Beyond the stretch of time was the responsibilities of the people. If the people did nothing for the fog it would stay, darkness raging like the sun, blinding in its own right, suffocating in every other. Despite the sense of purpose that the people hid behind, there was a dread that came along with the mistakes of the past.

And a sense of purposelessness that came with fixing them.

The fog just rolls on, following the ship. Trailing after, miles before. It has been like that for a long time. Occasionally they will see land, but they never approach. The land was not for them anymore, and if anyone said otherwise then they were just lying. Or perhaps a mirage formed from something almost similar to hope.

Not that there was much for them to hope for. The rain and the dark are theirs now. The cold was comforting, the heavy feeling in your lungs a friend. The other souls on the ship just memories of when things were different. Maybe better, maybe worse, who could say anymore. There’s very little left to say. There’s very little left to do but to continue.

Up at the wheel there’s the captain, hands on the wheel as they had been for the last few lifetimes, her eyes watching in front of her, never quite settling on the sailors below on the deck, never quite looking at anything but the fog in front of the ship, as though it was something that would change, as though there’s something that may appear.

As though there is anything or anyone at all.

The captain stood on in the port, waiting for the sailors to be ready.

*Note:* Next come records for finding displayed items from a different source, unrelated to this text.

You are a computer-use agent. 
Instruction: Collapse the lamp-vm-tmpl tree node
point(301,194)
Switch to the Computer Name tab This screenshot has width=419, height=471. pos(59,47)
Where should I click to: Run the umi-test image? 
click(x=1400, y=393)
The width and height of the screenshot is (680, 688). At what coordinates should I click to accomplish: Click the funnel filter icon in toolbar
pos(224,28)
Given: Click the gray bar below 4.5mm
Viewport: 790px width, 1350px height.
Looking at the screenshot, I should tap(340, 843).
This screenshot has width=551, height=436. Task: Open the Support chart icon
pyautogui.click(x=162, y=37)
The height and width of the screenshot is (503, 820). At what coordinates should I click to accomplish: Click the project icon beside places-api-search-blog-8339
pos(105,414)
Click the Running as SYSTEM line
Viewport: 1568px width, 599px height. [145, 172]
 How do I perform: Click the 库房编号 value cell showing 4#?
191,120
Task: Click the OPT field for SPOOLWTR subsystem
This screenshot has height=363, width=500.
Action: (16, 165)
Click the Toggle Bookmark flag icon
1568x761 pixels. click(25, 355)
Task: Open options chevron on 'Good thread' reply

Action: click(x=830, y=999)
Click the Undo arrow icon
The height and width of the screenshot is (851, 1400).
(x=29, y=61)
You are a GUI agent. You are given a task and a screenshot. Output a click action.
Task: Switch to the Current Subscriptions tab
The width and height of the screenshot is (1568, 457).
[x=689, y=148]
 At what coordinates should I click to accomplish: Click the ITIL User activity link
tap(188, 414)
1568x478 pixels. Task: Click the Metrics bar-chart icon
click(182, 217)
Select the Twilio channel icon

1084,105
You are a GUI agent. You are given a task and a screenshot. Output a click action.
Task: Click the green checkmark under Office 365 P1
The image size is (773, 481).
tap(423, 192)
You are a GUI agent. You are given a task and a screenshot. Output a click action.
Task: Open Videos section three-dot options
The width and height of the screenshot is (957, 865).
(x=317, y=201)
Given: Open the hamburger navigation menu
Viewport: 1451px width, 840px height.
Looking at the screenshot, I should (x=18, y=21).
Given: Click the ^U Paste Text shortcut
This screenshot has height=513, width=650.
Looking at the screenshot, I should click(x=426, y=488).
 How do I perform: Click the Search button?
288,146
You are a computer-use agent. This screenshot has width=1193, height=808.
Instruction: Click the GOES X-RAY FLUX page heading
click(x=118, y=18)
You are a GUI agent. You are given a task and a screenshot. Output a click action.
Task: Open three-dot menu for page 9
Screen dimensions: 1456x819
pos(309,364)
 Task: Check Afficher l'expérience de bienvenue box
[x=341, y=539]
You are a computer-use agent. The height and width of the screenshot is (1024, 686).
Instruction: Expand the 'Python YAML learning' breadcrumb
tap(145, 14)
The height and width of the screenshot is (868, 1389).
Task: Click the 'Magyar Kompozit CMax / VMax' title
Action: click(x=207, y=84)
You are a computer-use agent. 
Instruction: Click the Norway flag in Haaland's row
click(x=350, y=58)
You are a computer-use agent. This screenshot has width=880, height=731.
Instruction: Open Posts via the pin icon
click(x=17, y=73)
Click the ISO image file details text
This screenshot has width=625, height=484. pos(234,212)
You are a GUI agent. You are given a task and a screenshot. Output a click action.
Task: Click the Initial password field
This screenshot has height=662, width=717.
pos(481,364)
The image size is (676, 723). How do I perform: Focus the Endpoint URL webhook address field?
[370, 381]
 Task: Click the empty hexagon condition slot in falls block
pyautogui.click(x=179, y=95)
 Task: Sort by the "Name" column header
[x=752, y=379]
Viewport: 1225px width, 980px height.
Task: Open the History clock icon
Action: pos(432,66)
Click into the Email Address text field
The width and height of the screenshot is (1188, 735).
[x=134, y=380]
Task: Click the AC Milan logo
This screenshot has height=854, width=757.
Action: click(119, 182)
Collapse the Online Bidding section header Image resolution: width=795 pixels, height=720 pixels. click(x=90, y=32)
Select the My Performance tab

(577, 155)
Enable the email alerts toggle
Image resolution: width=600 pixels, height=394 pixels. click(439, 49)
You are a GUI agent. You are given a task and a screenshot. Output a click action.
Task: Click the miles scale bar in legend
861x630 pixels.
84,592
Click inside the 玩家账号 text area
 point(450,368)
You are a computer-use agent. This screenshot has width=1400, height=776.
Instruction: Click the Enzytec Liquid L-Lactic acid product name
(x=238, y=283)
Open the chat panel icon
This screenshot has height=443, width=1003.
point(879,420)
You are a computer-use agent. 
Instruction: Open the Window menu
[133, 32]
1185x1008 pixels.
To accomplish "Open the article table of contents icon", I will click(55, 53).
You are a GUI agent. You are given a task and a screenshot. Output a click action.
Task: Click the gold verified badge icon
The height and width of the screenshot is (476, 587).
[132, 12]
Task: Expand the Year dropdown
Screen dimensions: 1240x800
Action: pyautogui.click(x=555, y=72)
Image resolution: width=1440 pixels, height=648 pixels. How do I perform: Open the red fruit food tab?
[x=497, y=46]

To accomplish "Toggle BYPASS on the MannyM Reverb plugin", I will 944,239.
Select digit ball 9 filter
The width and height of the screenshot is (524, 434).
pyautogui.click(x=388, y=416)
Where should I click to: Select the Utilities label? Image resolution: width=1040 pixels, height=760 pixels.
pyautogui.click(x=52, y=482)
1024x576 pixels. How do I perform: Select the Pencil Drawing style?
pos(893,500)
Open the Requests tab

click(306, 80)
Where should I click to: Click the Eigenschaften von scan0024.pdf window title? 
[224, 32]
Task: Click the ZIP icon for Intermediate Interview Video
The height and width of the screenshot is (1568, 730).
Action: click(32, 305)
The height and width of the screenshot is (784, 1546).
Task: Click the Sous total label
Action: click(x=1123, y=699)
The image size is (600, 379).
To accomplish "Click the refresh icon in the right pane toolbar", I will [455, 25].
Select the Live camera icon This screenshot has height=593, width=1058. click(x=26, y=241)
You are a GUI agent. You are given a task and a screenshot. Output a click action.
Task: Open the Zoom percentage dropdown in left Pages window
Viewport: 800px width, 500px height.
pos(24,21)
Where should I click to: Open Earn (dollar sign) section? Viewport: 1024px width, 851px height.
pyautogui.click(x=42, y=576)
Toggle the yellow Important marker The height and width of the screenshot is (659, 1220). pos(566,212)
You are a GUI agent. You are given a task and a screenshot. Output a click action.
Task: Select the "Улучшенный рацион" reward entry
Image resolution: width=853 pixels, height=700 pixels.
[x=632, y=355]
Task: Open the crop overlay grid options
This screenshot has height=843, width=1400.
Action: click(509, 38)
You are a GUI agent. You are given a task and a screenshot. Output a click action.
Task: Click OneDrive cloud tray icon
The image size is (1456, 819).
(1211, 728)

She took in a breath, her lungs stinging with what she would have never thought fog to be. Now it was just air. She had lost the memory of clear, warm air weeks ago.

When they leave, it’s quiet. The port just as busy as it would be, but the people are silent. The slight swaying of shop signs, their screams echoing. The scurrying of the rats through the streets if you listened hard enough.

They just watched as the ship left, sailing into the fog and towards its death.